I have always done better falling back rather than springing forward! I have a child I had late in life, A high school child who, despite having mono in 5th grade is super active. Thank goodness!

I got a new GP she did several types of blood work and prescribed D3 50,000 and blood pressure dropped so badly I was passing out during conversations. I knew it would help me so in the last 6 weeks I slowly increased my D3 with childrens drops and am up to 1000 without my blood pressure dropping too severely. I do think this is helping me.

The holiday season has been a bad time for me for years, I get blue from the fact that I am not cooking, shopping, decorating. The best I can do is watch classic holiday films with my family. On a good day.

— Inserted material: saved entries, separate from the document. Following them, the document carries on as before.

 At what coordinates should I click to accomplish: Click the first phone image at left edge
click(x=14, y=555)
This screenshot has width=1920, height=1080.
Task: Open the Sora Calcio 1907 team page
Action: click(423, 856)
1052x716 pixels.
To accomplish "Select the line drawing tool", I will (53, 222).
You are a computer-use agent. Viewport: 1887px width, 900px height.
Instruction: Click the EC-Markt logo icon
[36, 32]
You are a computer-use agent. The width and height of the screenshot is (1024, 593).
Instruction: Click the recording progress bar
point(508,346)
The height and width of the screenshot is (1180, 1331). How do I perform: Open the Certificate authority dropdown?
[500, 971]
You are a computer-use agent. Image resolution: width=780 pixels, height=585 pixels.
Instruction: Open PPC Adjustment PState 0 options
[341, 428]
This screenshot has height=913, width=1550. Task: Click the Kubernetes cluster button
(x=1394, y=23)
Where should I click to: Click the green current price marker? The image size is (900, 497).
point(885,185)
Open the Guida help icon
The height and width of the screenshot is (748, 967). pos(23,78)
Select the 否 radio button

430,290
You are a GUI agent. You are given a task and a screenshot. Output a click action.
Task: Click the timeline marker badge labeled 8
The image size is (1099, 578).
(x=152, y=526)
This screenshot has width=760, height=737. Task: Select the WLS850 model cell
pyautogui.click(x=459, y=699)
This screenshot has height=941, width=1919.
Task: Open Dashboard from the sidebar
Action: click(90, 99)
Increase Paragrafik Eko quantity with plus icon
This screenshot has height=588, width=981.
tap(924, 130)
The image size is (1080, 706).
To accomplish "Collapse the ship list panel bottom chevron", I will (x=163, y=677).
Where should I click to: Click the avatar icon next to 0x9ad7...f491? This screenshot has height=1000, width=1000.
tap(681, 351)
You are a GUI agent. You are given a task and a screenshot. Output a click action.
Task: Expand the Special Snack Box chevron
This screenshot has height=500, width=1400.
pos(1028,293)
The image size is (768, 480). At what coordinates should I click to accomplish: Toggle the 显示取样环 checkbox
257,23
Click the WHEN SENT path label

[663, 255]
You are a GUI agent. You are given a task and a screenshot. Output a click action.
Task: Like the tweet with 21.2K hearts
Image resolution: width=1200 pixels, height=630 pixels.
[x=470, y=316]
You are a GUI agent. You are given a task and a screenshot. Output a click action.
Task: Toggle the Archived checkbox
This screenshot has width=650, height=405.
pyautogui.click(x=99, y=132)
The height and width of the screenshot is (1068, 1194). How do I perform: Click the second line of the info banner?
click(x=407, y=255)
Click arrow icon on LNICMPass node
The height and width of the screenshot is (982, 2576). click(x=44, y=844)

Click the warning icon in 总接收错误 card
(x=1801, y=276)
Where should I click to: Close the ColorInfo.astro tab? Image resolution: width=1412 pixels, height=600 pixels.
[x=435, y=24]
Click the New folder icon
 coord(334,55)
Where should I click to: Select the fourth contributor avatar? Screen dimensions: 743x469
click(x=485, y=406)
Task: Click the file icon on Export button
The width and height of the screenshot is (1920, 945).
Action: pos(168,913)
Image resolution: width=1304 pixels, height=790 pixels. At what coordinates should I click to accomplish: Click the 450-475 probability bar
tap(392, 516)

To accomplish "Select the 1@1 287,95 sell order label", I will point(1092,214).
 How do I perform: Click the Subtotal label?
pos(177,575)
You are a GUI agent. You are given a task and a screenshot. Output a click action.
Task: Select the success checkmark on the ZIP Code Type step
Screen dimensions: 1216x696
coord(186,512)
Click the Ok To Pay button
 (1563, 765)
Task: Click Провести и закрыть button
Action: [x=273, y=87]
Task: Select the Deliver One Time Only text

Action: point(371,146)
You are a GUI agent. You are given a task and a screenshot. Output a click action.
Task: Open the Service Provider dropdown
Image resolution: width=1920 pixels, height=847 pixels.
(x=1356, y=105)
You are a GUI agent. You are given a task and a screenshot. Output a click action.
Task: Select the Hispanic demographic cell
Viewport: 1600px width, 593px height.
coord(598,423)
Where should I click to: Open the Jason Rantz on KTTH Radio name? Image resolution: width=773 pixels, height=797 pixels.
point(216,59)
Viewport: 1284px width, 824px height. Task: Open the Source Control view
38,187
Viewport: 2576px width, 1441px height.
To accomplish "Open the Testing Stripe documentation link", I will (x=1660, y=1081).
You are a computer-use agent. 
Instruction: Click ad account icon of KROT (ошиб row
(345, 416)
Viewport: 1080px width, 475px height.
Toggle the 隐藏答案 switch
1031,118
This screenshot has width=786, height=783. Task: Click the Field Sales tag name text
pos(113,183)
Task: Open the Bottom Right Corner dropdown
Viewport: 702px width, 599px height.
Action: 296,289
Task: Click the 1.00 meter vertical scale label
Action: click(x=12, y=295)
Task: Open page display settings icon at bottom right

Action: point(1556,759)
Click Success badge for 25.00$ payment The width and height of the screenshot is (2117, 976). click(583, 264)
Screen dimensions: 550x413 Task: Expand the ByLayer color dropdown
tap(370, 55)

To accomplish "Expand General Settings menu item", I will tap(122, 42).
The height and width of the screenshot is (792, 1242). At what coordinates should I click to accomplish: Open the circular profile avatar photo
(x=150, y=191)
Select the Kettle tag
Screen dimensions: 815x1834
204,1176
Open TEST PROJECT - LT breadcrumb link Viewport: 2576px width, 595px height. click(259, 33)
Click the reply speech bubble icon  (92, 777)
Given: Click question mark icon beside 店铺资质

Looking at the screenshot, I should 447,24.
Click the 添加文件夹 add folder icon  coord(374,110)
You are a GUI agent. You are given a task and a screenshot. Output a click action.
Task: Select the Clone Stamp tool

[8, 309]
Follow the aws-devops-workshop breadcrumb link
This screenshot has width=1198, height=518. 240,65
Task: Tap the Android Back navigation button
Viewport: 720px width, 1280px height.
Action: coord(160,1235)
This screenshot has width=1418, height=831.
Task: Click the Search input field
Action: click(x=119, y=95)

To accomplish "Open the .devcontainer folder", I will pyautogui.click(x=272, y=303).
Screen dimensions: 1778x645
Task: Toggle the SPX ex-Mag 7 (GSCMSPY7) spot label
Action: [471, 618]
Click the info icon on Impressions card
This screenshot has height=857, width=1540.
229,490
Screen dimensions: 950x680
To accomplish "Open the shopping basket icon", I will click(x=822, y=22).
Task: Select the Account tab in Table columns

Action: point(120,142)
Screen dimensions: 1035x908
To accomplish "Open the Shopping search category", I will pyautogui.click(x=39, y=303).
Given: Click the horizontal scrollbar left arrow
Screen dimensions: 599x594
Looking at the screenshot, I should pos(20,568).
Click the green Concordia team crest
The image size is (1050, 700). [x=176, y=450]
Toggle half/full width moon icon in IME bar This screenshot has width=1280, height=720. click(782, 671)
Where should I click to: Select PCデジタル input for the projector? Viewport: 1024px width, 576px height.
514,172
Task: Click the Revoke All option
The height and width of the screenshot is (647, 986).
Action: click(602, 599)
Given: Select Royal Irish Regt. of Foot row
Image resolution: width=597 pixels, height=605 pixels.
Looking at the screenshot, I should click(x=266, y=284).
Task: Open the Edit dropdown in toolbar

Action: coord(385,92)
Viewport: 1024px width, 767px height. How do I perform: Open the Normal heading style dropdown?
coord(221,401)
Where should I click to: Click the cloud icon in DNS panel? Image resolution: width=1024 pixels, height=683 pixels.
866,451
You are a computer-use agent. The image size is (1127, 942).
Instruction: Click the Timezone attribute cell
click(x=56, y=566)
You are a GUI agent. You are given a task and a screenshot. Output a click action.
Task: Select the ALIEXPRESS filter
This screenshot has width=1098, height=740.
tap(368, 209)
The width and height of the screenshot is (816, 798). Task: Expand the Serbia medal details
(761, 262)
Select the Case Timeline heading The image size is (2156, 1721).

Right now acceptance is the key. Causing myself to be miserable because of things I am not able to do is the root of sadness for me. And sadness causes me to freeze!

@Jody , I really enjoy how you write. You seem upbeat and educated on our illness, while very down to earth.

jesse's mom,

Thank you for your kind words about my writing. People who are ill with this disease are close to my heart and I do my best:)

I can relate to quite a bit of what you've described. It's been a few years thank goodness but about 10 years ago I was thrown around like a rag doll by the passing through of low and high pressure systems. We had a lot of changeable weather that summer and I was very much affected by it. Got so that we could tell what the weather was doing outside and whether the low pressure had just been replaced by high pressure and vice versa, by how my symptoms would move in and out, sometimes changing drastically repeatedly through a couple of hours.

I'd get vertigo, brain fog, anxiety, joint and muscle pain ... that would ease as the new pressure system moved in. Fortunately for me, this situation only lasted a couple of years for me, though I am still affected a bit by extreme weather pressure systems. For what it's worth, even these extreme terrible scenarios can change. I can't tell you that it will change for you. But I do know it's possible.

It's reassuring to have a healthy child isn't it:) I have five kids. The youngest also has ME/CFS but thank goodness the other 4 are healthy.

Your vit. D/ blood pressure deal sounds puzzling to me ... but I am no doctor and most of this stuff is beyond me:) It sounds like you are keeping yourself very aware and on top of things though.

I sympathize about the frustrations and heart ache that come with the holiday season. I spent many years unable to take part in much, and felt guilt over that, loneliness, and a fear that things would always be this way. Went on for a few years like that. Things have improved for me, I have regained quite a bit of my health and done a pretty decent balancing act for the past half a dozen or so years. Holiday season is one of the times of year when I am at risk for having a crash either just before Christmas or right after.

You are so right about the importance of acceptance. It's hard to do. But it will help with your ability to recuperate. Rest is your friend. Your bed is your friend. I know it doesn't seem that way. But the more you can stop yourself from rebelling and resisting these "friends" the better it will be for you. And the better your chances of regaining more of your life.